La sixième erreur est une faute politique. Génoplante est un pas de plus dans la mise des agriculteurs sous tutelle. Un " semencier " ne peut vendre de semences tant que le grain que récolte l'agriculteur est aussi la semence de l'année suivante. Au fond, tant que les plantes se reproduisent dans le champ du paysan, le capital du " sélectionneur " ne peut se reproduire dans son bilan. Son objectif -contre l'agriculteur- sera donc de se débarrasser cette propriété malheureuse. La technique Terminator, brevetée en mars 1998 par la Ministère de l'Agriculture américain et une firme privée (rachetée aussitôt par Monsanto) illustre cet objectif: un transgène tueur actionné avant le semis vient tuer le germe au moment où le grain se forme. Une autre arme est le brevet. Au nom de brevets sur des semences génétiquement modifiées, la pratique de semer librement le grain récolté que reconnaît pourtant le système américain de protection des obtentions végétales est remise en cause. Pour cette raison des centaines d'agriculteurs sont ainsi traînés par Monsanto devant les tribunaux. Le brevet est donc une stérilisation légale des plantes qui a l'avantage d'étre moins coûteuse que les transgénèses de type Terminator.

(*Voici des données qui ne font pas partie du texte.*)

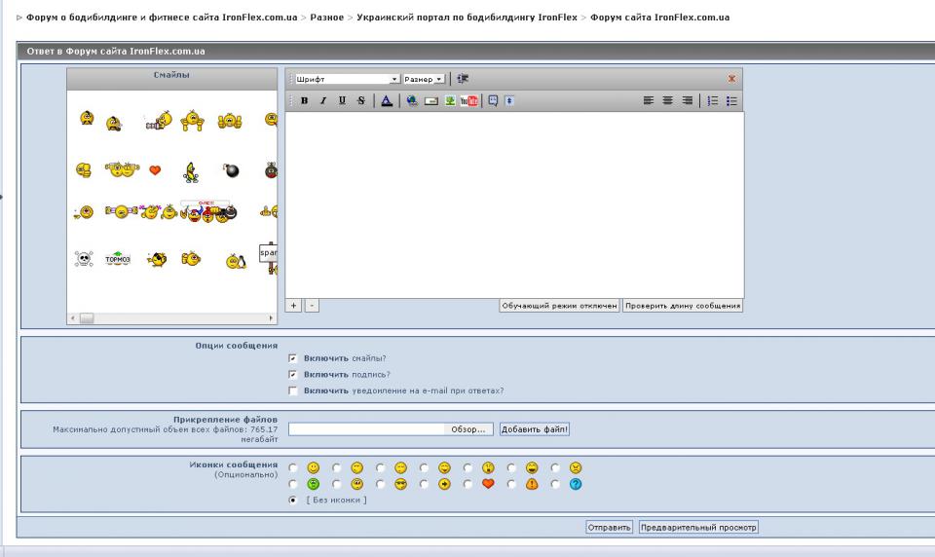This screenshot has width=935, height=557.
Task: Click Предварительный просмотр preview button
Action: [698, 527]

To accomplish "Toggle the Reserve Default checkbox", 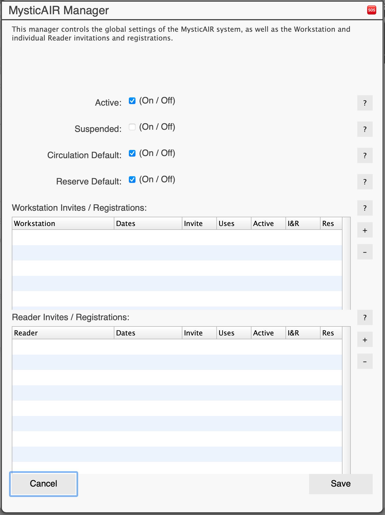I will point(132,180).
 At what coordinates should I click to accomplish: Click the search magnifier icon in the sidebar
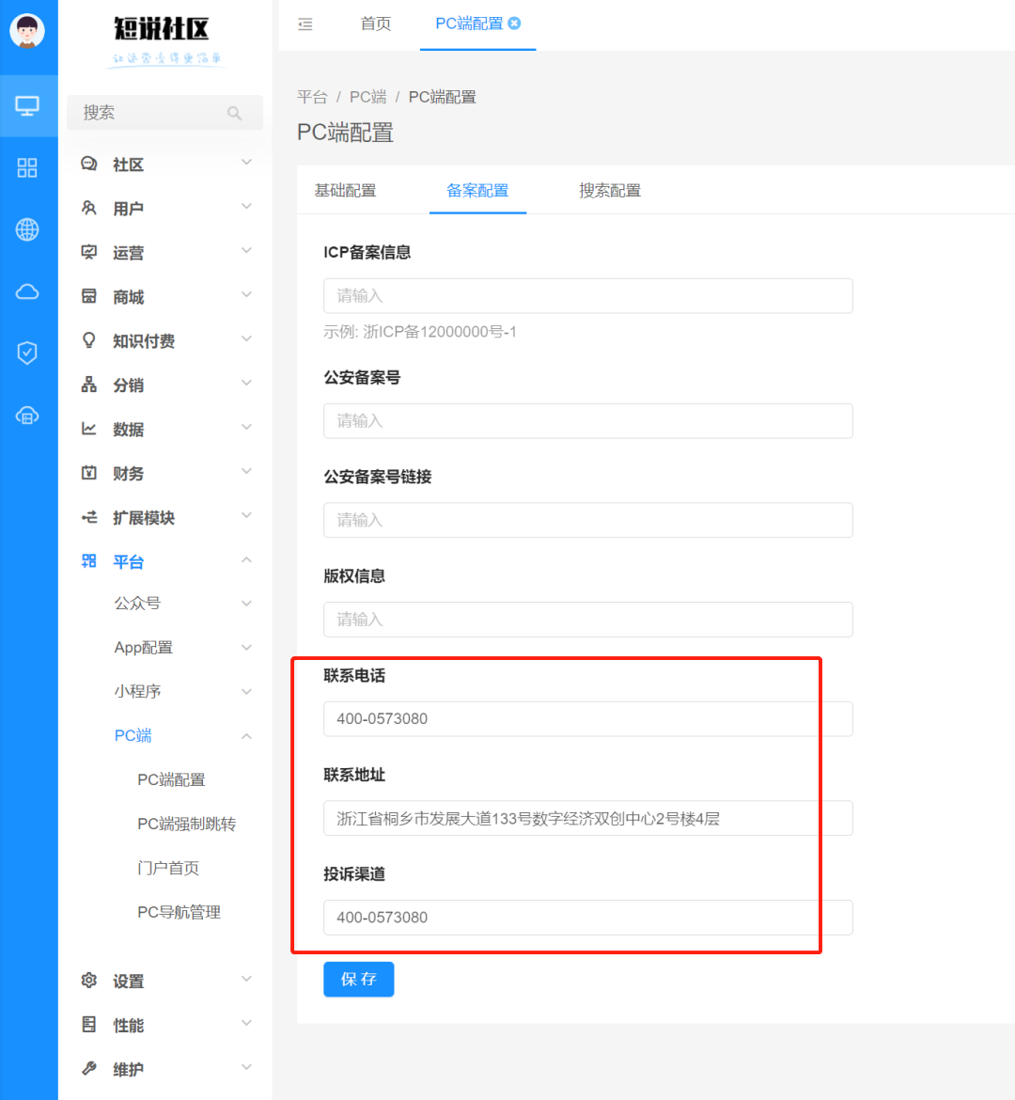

Ayant ainsi exproprié l'humanité, les nouveaux propriétaires du vivant pourront demander au états de protéger leur privilège et faire payer par le contribuable-citoyen le coût de sa propre dépossession.


Ces interrogations nous concernent tous. Le renforcement du contrôle des citoyens sur les orientations du service public de recherche est une nécessité. Nous demandons que la mise en oeuvre de Génoplante soit suspendue et qu'un large débat public associant la représentation nationale puisse enfin avoir lieu.